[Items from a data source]
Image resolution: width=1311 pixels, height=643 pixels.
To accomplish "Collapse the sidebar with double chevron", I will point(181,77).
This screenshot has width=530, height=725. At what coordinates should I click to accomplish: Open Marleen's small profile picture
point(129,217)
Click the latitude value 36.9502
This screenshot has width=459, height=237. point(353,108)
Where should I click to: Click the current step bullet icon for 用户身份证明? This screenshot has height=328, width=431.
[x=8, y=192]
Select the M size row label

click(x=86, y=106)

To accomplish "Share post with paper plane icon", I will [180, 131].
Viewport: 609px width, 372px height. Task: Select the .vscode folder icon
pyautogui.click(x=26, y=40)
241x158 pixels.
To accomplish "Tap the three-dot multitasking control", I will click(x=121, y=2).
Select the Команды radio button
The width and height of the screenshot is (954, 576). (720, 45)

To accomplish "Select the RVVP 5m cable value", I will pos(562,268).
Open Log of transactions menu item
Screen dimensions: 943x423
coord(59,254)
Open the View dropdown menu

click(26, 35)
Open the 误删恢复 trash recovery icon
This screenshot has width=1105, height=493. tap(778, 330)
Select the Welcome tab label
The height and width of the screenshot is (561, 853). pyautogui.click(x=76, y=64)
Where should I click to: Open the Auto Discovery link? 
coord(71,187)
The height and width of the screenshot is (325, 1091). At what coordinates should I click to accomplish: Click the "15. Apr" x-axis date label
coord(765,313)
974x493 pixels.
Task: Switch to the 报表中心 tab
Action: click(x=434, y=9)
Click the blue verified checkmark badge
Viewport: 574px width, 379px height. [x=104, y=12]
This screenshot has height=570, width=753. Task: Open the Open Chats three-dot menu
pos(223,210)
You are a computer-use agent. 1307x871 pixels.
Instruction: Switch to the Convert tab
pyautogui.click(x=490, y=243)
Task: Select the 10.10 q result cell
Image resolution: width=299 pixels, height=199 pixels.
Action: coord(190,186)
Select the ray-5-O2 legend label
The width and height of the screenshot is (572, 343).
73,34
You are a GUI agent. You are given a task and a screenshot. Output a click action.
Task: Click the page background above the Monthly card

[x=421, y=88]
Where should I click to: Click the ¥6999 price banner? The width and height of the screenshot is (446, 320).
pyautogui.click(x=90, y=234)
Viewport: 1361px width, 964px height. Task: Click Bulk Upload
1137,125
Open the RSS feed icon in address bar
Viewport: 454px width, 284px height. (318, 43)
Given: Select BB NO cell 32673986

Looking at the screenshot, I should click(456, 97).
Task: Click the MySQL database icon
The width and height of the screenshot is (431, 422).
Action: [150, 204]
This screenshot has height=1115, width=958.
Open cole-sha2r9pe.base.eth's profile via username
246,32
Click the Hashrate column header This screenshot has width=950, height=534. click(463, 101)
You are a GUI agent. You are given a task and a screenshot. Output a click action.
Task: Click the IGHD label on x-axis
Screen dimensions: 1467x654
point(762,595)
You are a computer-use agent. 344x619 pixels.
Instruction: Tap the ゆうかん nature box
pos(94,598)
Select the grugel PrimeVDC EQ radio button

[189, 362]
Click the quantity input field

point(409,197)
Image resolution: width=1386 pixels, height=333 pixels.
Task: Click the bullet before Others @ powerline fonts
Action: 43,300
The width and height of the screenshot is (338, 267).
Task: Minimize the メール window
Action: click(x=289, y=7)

(PROBLEM REQUIREMENTS) Above are the entries. Output exactly the lines beginning with the line that has "Where should I click to: Click the current" and ending with the line that has "Open Log of transactions menu item".

(FINISHED TASK)
Where should I click to: Click the current step bullet icon for 用户身份证明? This screenshot has height=328, width=431.
[x=8, y=192]
Select the M size row label

click(x=86, y=106)

To accomplish "Share post with paper plane icon", I will [180, 131].
Viewport: 609px width, 372px height. Task: Select the .vscode folder icon
pyautogui.click(x=26, y=40)
241x158 pixels.
To accomplish "Tap the three-dot multitasking control", I will click(x=121, y=2).
Select the Команды radio button
The width and height of the screenshot is (954, 576). (720, 45)

To accomplish "Select the RVVP 5m cable value", I will pos(562,268).
Open Log of transactions menu item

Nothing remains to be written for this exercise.